Monday, November 2, 2009

Just a few things on my mind....

Over the last couple of weeks (or maybe even months,) I've been thinking a lot about God's plan for my life. In the past, I have dreamed of becoming a nurse and in the last year or so, that goal has been something that kept me going on hard days with the kids. You know, "O.K., in about 4 years, I can go back to school and finish my nursing degree!" Since finding out what's up with my back, I've been considering whether God's using this injury to guide me in a new direction. Realistically, I wouldn't be finished my degree until I was nearly 40. To begin a career that is physically demanding at 40 when I have an injury that may (or may not) flare up again as I age seems a little bit ludicrous and it's forced me to consider my options.
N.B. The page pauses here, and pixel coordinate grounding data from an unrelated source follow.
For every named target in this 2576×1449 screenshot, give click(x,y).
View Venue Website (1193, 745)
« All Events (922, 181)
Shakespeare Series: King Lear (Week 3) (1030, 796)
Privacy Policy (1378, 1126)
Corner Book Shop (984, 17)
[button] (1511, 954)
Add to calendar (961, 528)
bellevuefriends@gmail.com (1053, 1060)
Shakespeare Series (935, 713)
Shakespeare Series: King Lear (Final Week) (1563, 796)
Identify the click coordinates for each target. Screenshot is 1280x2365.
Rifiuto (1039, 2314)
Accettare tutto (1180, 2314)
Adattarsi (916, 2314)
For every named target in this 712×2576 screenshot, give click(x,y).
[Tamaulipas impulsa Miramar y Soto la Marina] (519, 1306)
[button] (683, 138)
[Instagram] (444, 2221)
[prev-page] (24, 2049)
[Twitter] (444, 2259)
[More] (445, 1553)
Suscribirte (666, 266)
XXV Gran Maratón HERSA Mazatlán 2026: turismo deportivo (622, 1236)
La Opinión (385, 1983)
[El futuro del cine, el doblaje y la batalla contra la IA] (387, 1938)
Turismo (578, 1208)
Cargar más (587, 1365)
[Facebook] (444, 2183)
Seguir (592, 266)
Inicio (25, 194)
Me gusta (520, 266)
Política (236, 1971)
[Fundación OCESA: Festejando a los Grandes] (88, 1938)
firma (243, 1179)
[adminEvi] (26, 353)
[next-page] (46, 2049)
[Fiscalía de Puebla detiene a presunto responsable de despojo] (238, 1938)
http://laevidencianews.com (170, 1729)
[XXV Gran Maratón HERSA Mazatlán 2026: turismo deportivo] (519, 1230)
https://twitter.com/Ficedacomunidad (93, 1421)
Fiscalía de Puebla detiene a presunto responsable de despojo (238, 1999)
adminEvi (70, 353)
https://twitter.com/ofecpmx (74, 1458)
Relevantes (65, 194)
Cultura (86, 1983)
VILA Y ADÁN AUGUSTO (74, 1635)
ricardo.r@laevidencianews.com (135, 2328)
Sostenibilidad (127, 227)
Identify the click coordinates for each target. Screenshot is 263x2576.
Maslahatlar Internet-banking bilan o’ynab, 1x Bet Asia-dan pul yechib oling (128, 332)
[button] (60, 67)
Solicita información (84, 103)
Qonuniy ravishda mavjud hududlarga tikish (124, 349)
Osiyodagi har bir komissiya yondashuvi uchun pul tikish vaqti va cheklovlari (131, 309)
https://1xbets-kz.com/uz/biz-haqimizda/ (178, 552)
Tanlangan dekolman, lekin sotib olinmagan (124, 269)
Long story short(er) I'm considering taking counselling courses so that I can counsel women who have been through rape and/or assault. I feel like God wants to use what happened to me for His glory. I have no idea what will be required in order to work in this capacity... My thought is that I'd like to work on a casual basis with churches to reach women who have been hurt in this way. God was the reason I was able to heal and move on with my life and I don't want to be restricted from being able to be honest about Who is responsible for my healing. Anyway, just thought I'd share with you what I'm considering and if you are led to pray about this, please do so.
This weekend, Trev had to go to the E.R. because of numbness in his arms, hands, and fingers and extreme pain in his neck(he had hit his head on the roof of his truck after hitting a bump in the road.) The physician on duty agreed that something has obviously worsened with his neck (he has 5 bilateral herniation's in his cervical spine,) but since he could still move his extremities, he didn't warrant an emergency MRI. This is so frustrating to us! The doc suggested contacting his neurologist this week and asking for an MRI on his neck. Unfortunately, it takes about 9 months to get in to see him! Please pray about this. Trev's in so much pain now, even though he's on several different pain meds. I don't know how he can keep existing like this! God has granted us both peace about this. The old Beckie would be freaking out right now, stressed beyond belief, losing sleep, not being able to eat... That's not the case now. God continues to remind me that He has plans for Trevor and that He is bigger than anything we could encounter. "For I know the plans I have for you, plans to prosper you and not to harm you, to give you hope and a future!" Praise God!
Saturday was Halloween, which I hate, but one really neat thing happened to Eli at the tail-end of trick-or-treating. A woman down the street from us told Eli that he would get an extra handful of candy if he could sing her 'Jesus Loves Me.' Obviously, Eli knows the words like the back of his hand and he rattled off the song, making this dear woman's day. She told him that he was the only child who'd been able to do it all night and he deserved something special. Eli must have noticed that he was being rewarded for knowing praise songs because he decided to sing her the Doxology as well! The woman, amazed and delighted, gave him another handful of candy and $4! I took the time before bed to explain to Eli that we don't sing praises to Jesus because we get rewards from people, but because He loves hearing us praise Him. I think Eli got it!
I had an interesting visit this afternoon from a man named Butch, believe it or not! Butch's mother and Mrs. Merrick (the woman who sold us her home) are very dear friends and have been since the 50's. Butch stopped by this afternoon to tell me that Mrs. Merrick is just so thrilled that a young family is living in her old home and to ask if maybe he could bring her by sometime near Christmas! Of course, I said that they are welcome anytime. I've thought about Mrs. Merrick a lot while doing our reno's and have wondered what she'd think. The last thing I want is to upset her with the changes we've made and I asked Butch to be sure to tell her that we have made some fairly big changes so that she's not shocked when she walks in the door. I'm excited to meet her and to have my kids meet her. One cool side-note here.... Butch took piano lessons from Mrs. Merrick in this house in the late 1950's... A kindred spirit, to be sure!

1 comment:

Renee said...

Wow, Beckie, there's a lot going on in your life right now. I will definitely remember to pray for Trevor, that God would bring relief and healing.
It's interesting that you mention wanting to take counseling classes. My husband and I had a discussion along those very lines on Wednesday. I feel like this is an area that I am being led to as well. I think you would make a fantastic counselor, and I admire your reasons for doing it as well. I'll be praying for you too.